I work with a fair number of fluently bilingual folks, which is great, because it gives me a chance to practice my French.  However, it can also be awkward.
Sometimes, when I'm mid-conversation with 2+ people, the other 2+ will suddenly switch to French.  I don't yet understand spoken French well enough to contribute to or understand the conversation, as they know.  So do I...

  • Excuse myself?

  • Nod and smile even though I have no idea what's going on?

  • Other?

  • What would you do?

I don't want to be the jerky American who demands that everyone speak English, but it seems a bit rude on their part too.  What do you think?



listen and learn!
UofT's got to be one of the most linguistically diverse places around. And YES to the awkward third sentiment. It's like, do they not realize they've switched, or am I not cool enough to be in this conversation any more?
I would just listen, many times people won't even realize they have switched. If asked something directly, cock your head slightly and say "Excuse me?" in a soft tone indicating puzzlement. The normal reaction should be an "Oh! Sorry!" followed by a translation.
I agree with this one.

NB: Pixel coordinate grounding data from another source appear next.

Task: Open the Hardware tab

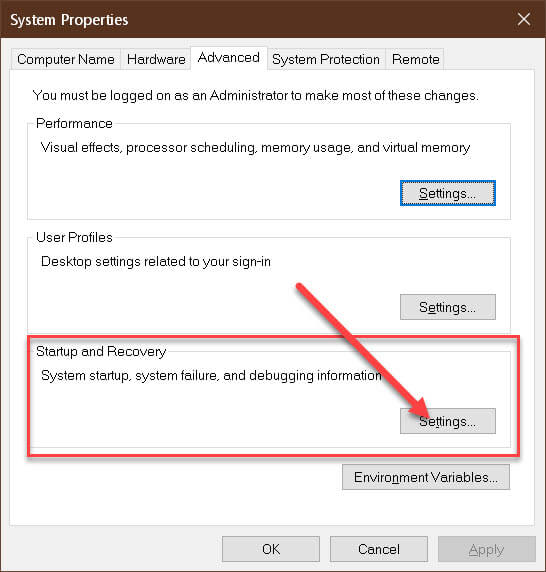Action: click(x=156, y=59)
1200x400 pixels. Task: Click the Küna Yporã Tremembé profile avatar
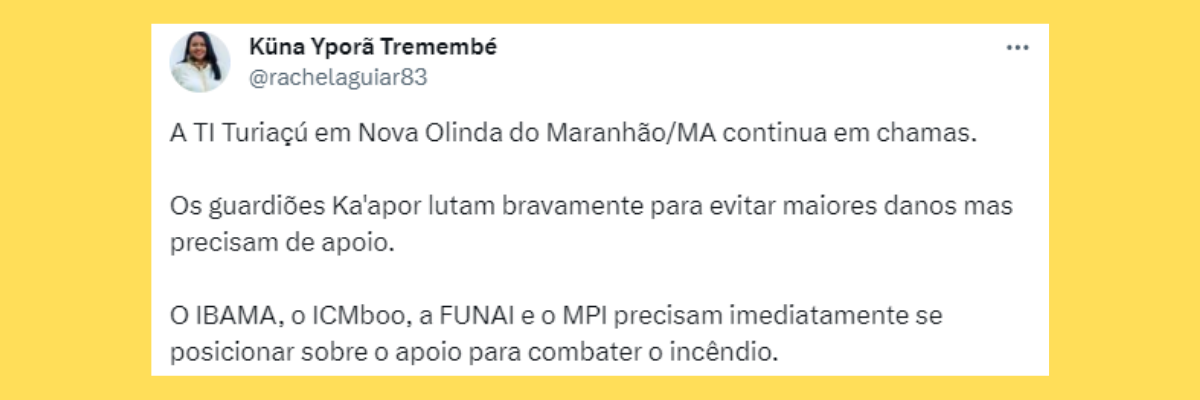(x=200, y=61)
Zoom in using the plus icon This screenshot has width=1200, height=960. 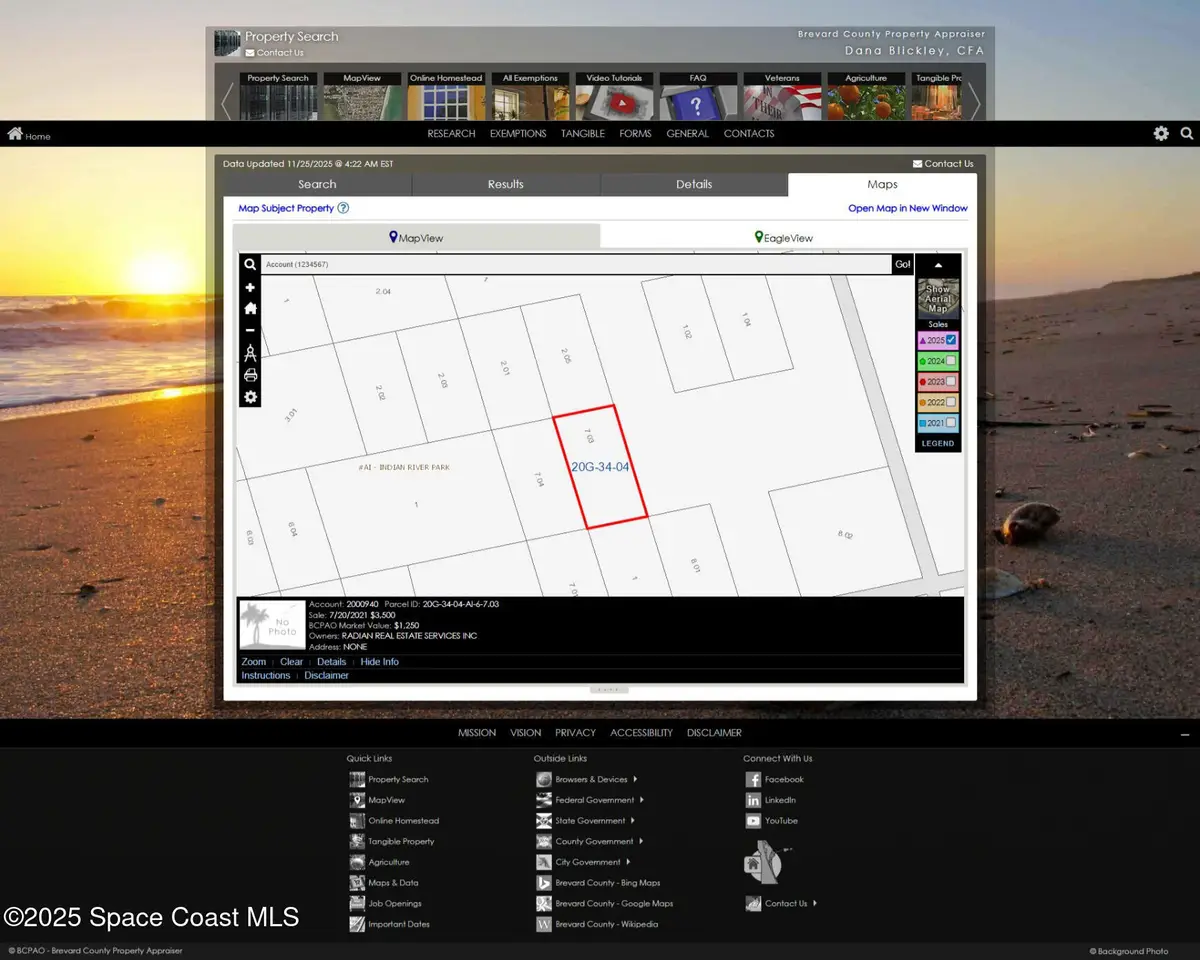tap(249, 287)
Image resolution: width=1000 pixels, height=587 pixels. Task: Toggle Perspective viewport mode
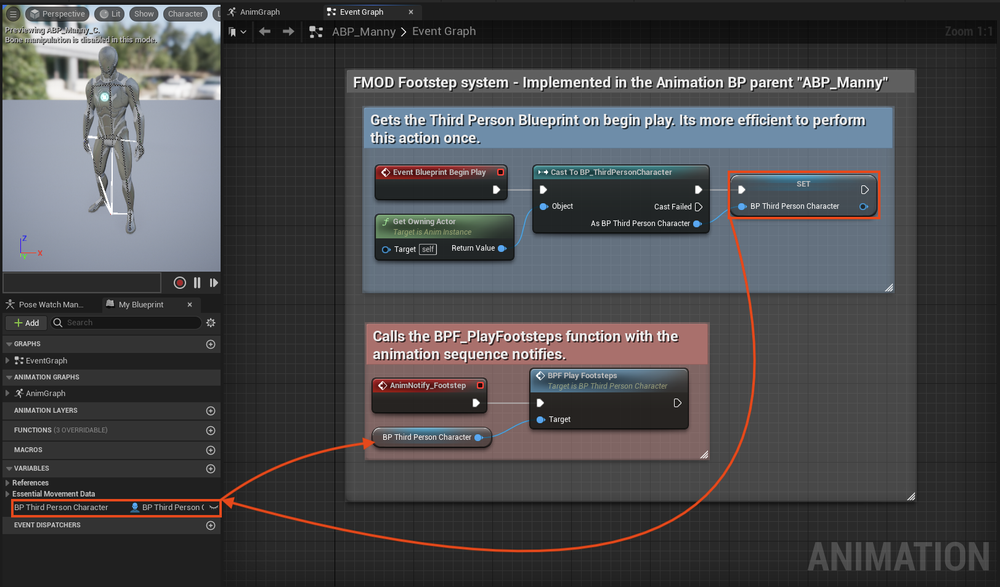click(57, 13)
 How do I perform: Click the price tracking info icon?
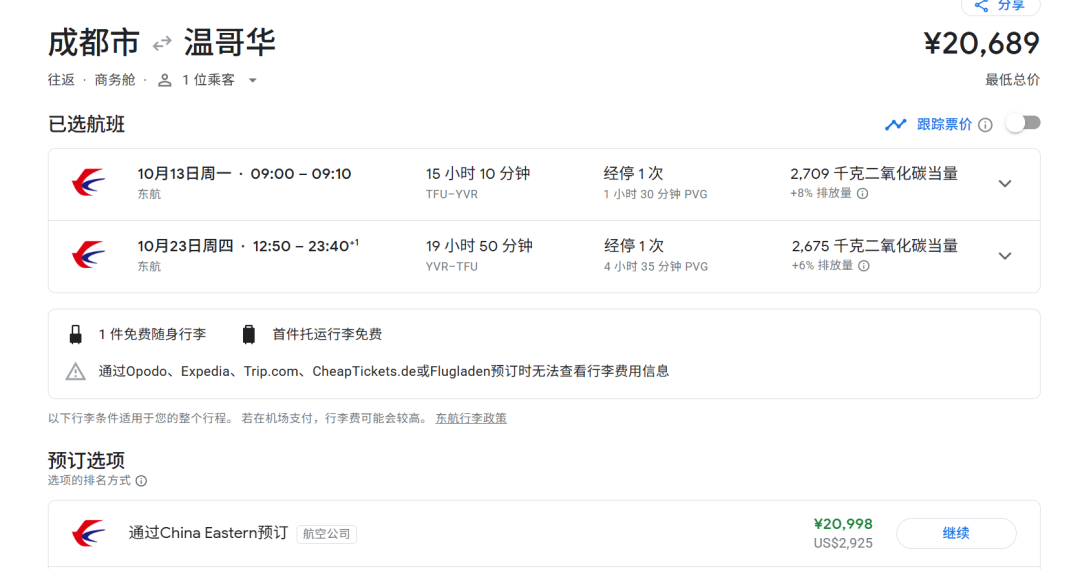click(985, 125)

I have a Quebecois paternal family but was raised by my maternal family so I don't speak French. It starts off with a few words they can't remember how to translate, or they are so bilingual they are not entirely thinking about which language it is. You really cannot control it. Often-times I will say a Hungarian word, so use to it I am not aware I've said something people don't understand. Alternatively, because I did attempt French, I learned the French word "Jonquille" but didn't learn "Daffodil" until only a year ago (I'm 25-I knew of daffodils but I had trouble understanding what they looked like, and that they were "jonquilles").

Often I politely cough or I will say something based on a word I know. Usually they'll translate an switch back.
I could see them not realizing, since people in Ottawa often switch back and forth midsentence! It's quite fun to listen to.
I dunno. I've lived in Canada for 25+ years and Eastern Ontario since 1989. I'd love to be bilingual and study/practice every chance I get, but I'm not convinced that such situations happen entirely accidentally. Yes, we should be bilingual if we're living in Canada, but too, those who are bilingual usually know when we're not or when we're not comfortable in French, and so it is basically rude for them to switch up to French in the middle of a conversation.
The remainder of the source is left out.